Oregon Zoo staffers have started an informal office pool predicting the birth date, and researchers are keeping track of Rose-Tu’s movements and vital signs, trying to pinpoint the date that the new elephant will be born.

Rose-Tu is in her 21st month of pregnancy. Asian elephants have a 22-month gestation period, the longest of any mammal on the planet.

“Elephant pregnancy is long and the end point is difficult to predict more than a few days in advance,” said zoo research associate Heather Velonis, a graduate student in biology at Portland State University. “But if we can identify specific, predictable behaviors that indicate when an elephant will give birth, we might be able to have two weeks’ notice instead of two days.”
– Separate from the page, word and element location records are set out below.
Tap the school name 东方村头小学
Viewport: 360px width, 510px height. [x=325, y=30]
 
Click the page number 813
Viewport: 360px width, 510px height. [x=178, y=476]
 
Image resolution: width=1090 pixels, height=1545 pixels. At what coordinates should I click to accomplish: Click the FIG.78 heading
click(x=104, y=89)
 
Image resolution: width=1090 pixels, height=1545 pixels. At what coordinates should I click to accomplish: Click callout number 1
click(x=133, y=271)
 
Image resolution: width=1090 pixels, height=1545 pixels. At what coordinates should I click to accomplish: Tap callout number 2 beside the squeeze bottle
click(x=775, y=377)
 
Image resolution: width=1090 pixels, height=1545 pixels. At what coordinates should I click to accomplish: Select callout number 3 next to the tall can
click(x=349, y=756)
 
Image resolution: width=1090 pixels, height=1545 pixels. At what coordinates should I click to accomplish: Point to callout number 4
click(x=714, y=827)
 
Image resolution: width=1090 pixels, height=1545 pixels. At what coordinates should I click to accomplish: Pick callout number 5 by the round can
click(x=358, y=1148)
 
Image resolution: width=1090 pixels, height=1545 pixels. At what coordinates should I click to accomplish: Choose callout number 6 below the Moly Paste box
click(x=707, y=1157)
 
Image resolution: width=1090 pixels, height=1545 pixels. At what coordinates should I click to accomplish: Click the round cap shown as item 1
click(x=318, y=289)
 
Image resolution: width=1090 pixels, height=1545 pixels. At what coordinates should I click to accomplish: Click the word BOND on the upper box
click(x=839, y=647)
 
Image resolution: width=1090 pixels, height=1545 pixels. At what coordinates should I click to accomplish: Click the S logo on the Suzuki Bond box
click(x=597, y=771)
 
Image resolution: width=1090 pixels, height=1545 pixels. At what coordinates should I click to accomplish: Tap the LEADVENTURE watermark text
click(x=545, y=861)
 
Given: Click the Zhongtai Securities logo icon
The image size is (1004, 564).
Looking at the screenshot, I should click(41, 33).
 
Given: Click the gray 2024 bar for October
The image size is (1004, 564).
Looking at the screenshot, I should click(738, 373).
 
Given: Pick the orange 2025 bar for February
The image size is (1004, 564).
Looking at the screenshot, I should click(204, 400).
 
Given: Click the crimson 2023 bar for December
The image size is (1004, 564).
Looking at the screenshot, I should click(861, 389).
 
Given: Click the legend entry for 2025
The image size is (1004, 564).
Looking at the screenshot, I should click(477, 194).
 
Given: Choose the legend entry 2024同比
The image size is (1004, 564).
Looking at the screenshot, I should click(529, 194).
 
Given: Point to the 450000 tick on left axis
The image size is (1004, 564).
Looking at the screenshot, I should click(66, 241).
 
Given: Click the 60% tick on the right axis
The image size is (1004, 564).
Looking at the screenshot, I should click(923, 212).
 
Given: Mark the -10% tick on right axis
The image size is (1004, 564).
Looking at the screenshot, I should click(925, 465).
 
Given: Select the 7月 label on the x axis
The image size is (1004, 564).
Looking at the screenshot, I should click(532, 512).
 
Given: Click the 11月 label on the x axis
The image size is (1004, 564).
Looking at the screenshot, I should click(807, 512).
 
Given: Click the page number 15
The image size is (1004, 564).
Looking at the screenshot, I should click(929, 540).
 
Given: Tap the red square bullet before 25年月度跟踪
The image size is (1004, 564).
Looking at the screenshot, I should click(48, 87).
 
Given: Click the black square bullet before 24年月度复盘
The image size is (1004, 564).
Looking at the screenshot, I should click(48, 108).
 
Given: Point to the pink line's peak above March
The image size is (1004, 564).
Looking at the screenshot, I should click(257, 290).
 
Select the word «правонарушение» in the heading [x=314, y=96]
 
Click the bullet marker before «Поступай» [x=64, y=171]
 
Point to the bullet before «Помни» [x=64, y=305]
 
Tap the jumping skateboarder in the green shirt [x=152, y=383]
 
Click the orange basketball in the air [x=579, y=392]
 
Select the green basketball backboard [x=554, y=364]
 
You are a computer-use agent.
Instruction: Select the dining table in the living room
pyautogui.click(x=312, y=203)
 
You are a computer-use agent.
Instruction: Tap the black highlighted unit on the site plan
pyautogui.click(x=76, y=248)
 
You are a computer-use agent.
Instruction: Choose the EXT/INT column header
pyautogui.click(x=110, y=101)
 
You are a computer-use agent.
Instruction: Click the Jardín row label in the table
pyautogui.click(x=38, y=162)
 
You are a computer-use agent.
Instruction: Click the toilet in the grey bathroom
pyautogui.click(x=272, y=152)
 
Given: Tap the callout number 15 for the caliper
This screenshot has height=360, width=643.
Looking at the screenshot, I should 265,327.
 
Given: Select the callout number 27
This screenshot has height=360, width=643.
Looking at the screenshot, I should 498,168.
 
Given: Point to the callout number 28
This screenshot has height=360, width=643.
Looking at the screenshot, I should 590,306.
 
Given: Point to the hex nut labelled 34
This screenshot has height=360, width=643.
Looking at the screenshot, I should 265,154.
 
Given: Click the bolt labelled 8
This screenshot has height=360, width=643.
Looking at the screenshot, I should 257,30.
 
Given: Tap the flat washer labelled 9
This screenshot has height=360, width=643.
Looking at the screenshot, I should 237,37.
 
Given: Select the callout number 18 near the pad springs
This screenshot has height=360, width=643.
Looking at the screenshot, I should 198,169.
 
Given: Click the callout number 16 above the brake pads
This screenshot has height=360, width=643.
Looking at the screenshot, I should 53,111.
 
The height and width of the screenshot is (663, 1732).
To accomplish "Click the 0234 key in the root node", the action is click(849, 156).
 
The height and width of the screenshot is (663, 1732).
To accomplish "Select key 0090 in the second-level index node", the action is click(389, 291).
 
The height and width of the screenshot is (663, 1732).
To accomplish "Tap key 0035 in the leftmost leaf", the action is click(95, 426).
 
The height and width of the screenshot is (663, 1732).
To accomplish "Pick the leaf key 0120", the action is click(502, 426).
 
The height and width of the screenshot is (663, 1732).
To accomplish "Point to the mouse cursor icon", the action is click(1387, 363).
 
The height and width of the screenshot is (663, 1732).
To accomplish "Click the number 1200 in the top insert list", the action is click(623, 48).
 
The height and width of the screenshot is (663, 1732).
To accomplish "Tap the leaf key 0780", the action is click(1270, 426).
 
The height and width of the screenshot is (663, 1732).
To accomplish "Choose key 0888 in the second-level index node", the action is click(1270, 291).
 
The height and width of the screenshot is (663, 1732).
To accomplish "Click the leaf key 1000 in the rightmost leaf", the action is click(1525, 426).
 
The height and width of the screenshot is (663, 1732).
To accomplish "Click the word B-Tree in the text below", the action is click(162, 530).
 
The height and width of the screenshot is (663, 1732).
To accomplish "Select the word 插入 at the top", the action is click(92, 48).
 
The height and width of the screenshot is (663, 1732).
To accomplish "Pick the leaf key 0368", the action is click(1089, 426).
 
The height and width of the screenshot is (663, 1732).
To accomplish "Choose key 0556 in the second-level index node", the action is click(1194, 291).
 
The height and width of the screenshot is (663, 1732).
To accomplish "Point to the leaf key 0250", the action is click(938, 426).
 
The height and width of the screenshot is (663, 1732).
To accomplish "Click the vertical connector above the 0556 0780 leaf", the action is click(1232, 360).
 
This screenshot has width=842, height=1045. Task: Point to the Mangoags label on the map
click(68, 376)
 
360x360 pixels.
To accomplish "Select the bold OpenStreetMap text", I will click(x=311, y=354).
Velonis is working with zoo conservation research associate Karen Lewis and zoo volunteers, who are observing Rose-Tu in the weeks leading up to birth, looking for behavioral clues to a possible birth date.

Velonis and observers are collecting data for 30 minutes at a time, four times a day, seven days a week, based on an ethogram — a checklist of specific behaviors, such as how Rose-Tu interacts with others in her herd or how much water she drinks.

Leader in elephant births

Lewis began the study in 2008 when Rose-Tu was pregnant with Samudra. Researchers are also working with the Taronga Zoo in Sydney, Australia, where three elephants have given birth since 2008. Velonis plans to catalog the results of the five births for her master’s thesis and for publication in a scientific journal.

The Oregon Zoo has had more than two dozen elephant births since the early 1960s. The zoo’s most famous elephant, Packy, was born in 1962 — the first successful elephant birth in the Western Hemisphere in nearly 44 years.

“We’ve come a long way,” Lewis said. “When Packy was born, nobody knew how long an elephant pregnancy lasted or what signs to look for. The zoo’s veterinarian at the time, Matthew Maberry, spent three months sleeping in the elephant house.”

The Oregon Zoo is recognized worldwide for its successful breeding program for Asian elephants, which has spanned 50 years. Rose-Tu’s mother, Me-Tu, was the second elephant born at the zoo (just months after Packy in 1962), and her grandmother, Rosy, was the first elephant ever to live in Oregon.

Asian elephants are considered highly endangered in their range countries, threatened by habitat loss and conflict with humans. It is estimated that only 40,000 to 50,000 remain in fragmented populations from India to Borneo.